One of the first things educators learn about in their quest to become teachers is the zone of proximal development – the “just right” conditions for learning to take place. Just like Goldilocks, if something is too easy or too hard, a student is not likely to fully engage in learning. It’s only when it’s “just right” and the student needs some guidance to achieve his or her goals that the student becomes curious, interested and most able to accept a learning challenge.
Though this is a known and well-developed theory of learning, schools tend to focus on outcomes, not the process through which outcomes are achieved. Educators are pressured by every constituency involved in schools to be the very best and make sure all children achieve the same things on the exact same timeline. To do otherwise is perceived as a failure. The problem with this approach is that we know, from living our own very different lives, that we all have learned every fact and every skill on our own personal timeline, with varying amounts of support along the way. One thing may come easily to us, and another skill may be much more difficult to attain.

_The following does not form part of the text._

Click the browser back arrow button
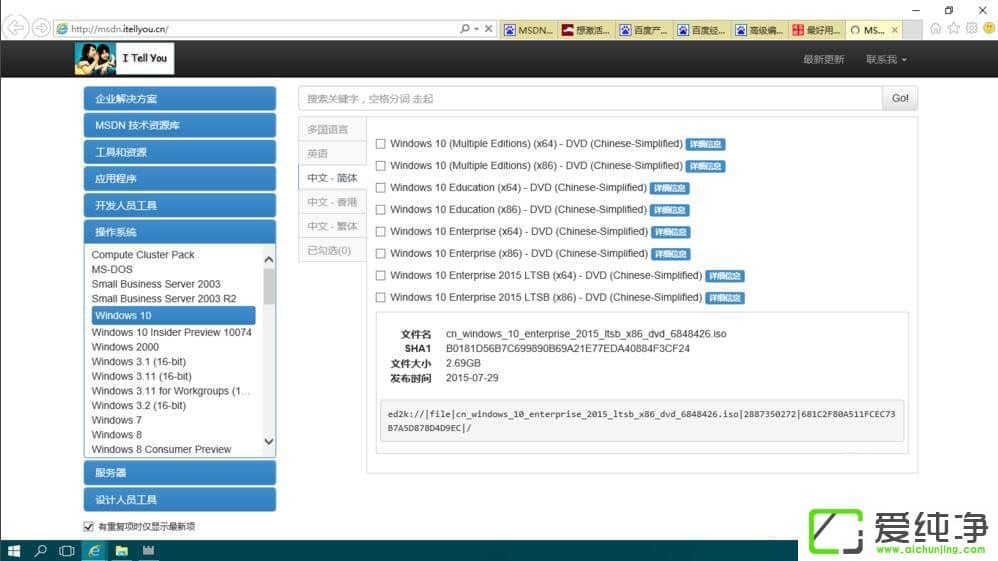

Schools have many jobs to do – the most important is to care for and preserve the learners who enter their doors each day. To do this, educators must help children, parents and others understand more about how learning takes place. We must be thoughtful observers. We must know more than the content of the “grades” we teach, for we are not teaching content or grades. We are teaching children and learning alongside them to determine how to best meet them where they are and take them where they need to go. The path may be smooth and straight or it may be windy and a bit bumpy, but the path is the child’s path. Our job is to help to make it “just right” for each of them and let them find their way toward their goals.